Songs from a Matchbox (Raghav Meattle)
Jokes about Raghav proving his “meattle” can wait (Or, you can hate me because I already made it). First, we need to wax eloquent about an album that is part soliloquy, all poetry.
Meattle wrote his songs from a Mumbai 1BHK (the eponymous matchbox), and converted what could only have started as musings into art-hedged windows to multiple lives. The album is soaked in a sonic marinade of mellow rumination and unperturbed eagerness. Raghav centers his music around words. His attention is on communication through lyrics, and he manages to converge sentiment and amusement into dulcet delight.
“I’m Always Right” parodies the semi-despotic authority accorded to guardians and societal supervisors. When congealed into a 3 minute song, it emerges as ridiculous; ripe for satire. “Bar Talk” frames with sprightly stringwork the loneliness of performing before an indifferent audience. “Two Left Feet” addresses the abstract, often obscure play for desire and indignance. “Stood Up & Fried”outlines the predatory patriarchy that threatens every breath every woman ever takes.The platter widens to include intensity and detachment, and Meattle emerges as a prophet of everyday exasperation.
Raghav writes and sings from a seemingly personal lens. It could even be considered exclusionary if he wasn’t as dexterous with his wordplay. But he possesses that supernatural quality inherent in art that stays : feel utterly unique things and weave them with such enchantment that the reader/listener/viewer/lover’s joy feels akin to relevance.
Easily one of the most fascinating releases this year, this album calls for purposeful listening. There is immense value in listening to someone who offers wide-angle portraits of tiredness and trauma via wit-leveled rhythm. Beer and existential contemplation make for a good Friday, yes?
Concept albums are among the most satisfactory acts of creation a musician can undertake. Simultaneously, they are astonishingly easy to infuse with disingenuous prattle and ornamental sound-swathes substantiated with little to no narrative.
It is best to approach concept albums with scepticism. Translating grand ideation to palpable, perceivable execution is akin to pulling colour and skin out of thin air.
Rainburn did exactly that.
I try not to demand absolute polish and profundity out of debuts, mainly because the debut is, despite the members’ previous tenure, the etching of a still immature history. A new band starts out with storytelling that does not have the liberty of being shaped by any perspective but theirs.
However, Insignify whispers, moans and often wails stories that possess the subdued confidence of individual conviction. In your mind’s eye, imagine four men sitting together, discussing how they can replicate the vagaries and tragedies of split-sanity.

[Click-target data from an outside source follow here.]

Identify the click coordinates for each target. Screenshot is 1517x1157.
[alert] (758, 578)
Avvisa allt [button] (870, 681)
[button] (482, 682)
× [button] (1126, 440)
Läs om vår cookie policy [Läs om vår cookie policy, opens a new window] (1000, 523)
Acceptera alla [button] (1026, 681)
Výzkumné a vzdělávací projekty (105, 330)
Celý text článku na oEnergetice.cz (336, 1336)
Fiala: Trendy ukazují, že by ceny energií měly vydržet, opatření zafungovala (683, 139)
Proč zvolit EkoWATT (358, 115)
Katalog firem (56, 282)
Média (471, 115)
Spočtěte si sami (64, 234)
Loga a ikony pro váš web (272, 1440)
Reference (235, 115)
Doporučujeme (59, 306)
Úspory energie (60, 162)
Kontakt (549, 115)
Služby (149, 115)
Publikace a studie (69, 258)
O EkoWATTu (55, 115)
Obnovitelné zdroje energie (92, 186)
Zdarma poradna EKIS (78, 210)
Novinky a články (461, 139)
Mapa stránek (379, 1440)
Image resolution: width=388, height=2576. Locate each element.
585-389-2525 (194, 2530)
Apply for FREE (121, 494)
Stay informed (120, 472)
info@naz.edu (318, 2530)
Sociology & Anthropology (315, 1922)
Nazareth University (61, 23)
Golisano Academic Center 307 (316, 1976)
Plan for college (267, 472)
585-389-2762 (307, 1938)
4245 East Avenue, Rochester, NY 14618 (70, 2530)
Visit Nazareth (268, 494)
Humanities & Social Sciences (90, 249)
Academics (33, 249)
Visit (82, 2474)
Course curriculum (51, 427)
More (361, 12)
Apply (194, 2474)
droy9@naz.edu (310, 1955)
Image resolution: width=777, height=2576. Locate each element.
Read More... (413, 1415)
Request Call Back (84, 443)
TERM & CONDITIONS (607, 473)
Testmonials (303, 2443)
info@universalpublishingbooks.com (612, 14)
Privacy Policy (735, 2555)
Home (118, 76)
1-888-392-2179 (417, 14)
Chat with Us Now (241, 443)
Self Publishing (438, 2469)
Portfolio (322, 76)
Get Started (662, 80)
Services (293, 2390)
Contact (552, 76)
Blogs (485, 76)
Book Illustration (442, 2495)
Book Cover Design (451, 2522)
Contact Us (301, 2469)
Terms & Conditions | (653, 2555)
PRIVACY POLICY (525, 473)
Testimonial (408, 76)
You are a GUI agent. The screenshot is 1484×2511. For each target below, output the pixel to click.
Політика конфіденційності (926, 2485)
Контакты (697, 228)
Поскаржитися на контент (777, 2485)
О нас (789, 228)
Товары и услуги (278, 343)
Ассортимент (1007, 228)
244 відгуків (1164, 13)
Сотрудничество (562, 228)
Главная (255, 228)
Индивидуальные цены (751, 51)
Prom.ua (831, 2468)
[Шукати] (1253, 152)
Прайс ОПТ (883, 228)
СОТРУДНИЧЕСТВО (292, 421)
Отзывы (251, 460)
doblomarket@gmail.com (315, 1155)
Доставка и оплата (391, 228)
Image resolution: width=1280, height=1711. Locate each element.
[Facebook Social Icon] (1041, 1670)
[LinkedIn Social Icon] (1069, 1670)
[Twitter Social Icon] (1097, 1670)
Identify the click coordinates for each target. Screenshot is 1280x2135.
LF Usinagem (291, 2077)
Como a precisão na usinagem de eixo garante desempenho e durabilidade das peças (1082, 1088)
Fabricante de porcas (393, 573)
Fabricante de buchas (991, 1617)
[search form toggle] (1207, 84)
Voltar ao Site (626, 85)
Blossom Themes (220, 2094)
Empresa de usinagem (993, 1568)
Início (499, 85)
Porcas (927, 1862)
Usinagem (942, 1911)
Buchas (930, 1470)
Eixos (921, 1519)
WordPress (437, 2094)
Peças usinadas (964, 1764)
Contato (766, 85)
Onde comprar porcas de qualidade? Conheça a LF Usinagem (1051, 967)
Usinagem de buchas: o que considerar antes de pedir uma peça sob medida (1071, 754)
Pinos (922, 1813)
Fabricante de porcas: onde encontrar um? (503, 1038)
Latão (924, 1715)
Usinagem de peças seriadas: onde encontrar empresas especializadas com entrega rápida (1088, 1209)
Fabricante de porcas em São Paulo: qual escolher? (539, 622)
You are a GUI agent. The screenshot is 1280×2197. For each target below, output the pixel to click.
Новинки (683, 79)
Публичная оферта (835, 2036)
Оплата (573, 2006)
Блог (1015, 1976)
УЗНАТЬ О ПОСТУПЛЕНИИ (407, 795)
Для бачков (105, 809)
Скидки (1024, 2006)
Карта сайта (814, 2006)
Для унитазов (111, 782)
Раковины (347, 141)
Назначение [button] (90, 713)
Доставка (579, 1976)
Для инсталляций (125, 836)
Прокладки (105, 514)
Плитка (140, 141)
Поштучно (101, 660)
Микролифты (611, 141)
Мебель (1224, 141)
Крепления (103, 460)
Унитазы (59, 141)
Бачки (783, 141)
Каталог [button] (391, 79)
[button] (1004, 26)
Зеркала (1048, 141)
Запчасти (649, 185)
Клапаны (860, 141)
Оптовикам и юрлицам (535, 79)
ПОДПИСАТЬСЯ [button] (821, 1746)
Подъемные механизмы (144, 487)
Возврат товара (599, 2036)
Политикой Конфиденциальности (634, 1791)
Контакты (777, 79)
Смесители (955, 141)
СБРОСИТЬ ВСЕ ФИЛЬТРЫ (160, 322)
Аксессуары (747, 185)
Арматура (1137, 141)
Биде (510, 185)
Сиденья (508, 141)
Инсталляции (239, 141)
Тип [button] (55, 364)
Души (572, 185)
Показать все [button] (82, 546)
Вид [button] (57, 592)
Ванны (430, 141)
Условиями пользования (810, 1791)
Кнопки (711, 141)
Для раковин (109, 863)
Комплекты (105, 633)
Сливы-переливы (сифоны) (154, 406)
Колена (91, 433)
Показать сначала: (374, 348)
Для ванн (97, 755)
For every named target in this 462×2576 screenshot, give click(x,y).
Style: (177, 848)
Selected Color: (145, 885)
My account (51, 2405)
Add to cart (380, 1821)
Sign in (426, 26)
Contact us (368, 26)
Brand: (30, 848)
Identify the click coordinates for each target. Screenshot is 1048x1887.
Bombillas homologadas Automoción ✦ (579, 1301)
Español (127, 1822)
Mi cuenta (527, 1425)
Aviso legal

As the album progresses, it becomes evident that the speakers residing in it suffer from a morbid, almost Gnostic despair.
Driven mad by the sludge of “emotional anagrams”, songs like “Mirrors” and “Someone New” claw at the strictures of large-world-apathy. Frontman Vats Iyengar leads a dissonance-stricken choir to exalt a reality that is best understood with a broken mind.
The album reaches towards achieving the resonance of a Samuel Beckett-style nightmare. “Purpose”, for instance is a delirious harmonic replica of fraught consciousness. Voices lash at each other, seeking conquest in their expression of futility. “Suicide Note” progresses with militaristic precision, and is easily the most potent track for encouraging obsession with itself.
Rainburn’s eagerness to hold mirrors up to our drunk and delirious soulscape is well worth reward. They play with and question their own compositions, often using masterful string-strokes to disrupt their own rhythmic symmetry. How much do you want to bet that these guys crouched around a screen some time recently, watching Eraserhead and nodding in agreement to it?